--- Records supplied Enclosed Below ---

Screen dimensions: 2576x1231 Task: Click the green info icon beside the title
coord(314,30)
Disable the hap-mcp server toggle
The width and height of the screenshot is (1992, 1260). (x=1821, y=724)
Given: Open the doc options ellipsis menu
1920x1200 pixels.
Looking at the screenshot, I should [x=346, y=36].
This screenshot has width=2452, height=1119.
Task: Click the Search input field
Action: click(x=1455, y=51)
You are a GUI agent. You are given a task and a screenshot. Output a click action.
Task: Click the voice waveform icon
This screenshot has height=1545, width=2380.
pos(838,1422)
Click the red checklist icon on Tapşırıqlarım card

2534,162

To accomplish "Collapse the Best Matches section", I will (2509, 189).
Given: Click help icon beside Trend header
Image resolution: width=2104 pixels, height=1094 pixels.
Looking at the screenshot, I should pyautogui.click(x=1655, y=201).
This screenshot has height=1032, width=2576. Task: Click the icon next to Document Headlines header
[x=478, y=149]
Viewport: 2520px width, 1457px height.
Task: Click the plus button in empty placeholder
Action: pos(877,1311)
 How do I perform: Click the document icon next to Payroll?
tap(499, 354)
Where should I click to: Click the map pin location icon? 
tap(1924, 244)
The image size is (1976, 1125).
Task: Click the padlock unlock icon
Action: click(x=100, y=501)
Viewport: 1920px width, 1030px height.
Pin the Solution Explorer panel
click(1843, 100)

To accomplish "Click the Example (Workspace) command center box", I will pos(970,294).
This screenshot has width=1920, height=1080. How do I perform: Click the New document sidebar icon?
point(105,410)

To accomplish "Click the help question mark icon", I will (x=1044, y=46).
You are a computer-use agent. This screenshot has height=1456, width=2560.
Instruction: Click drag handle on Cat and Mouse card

--- End of Enclosed Records supplied ---

Look above for the line that contains "Pin the Solution Explorer panel". That line and every line after it through the end of the data must be written out exactly, with nothing else.

Pin the Solution Explorer panel
click(1843, 100)

To accomplish "Click the Example (Workspace) command center box", I will pos(970,294).
This screenshot has width=1920, height=1080. How do I perform: Click the New document sidebar icon?
point(105,410)

To accomplish "Click the help question mark icon", I will (x=1044, y=46).
You are a computer-use agent. This screenshot has height=1456, width=2560.
Instruction: Click drag handle on Cat and Mouse card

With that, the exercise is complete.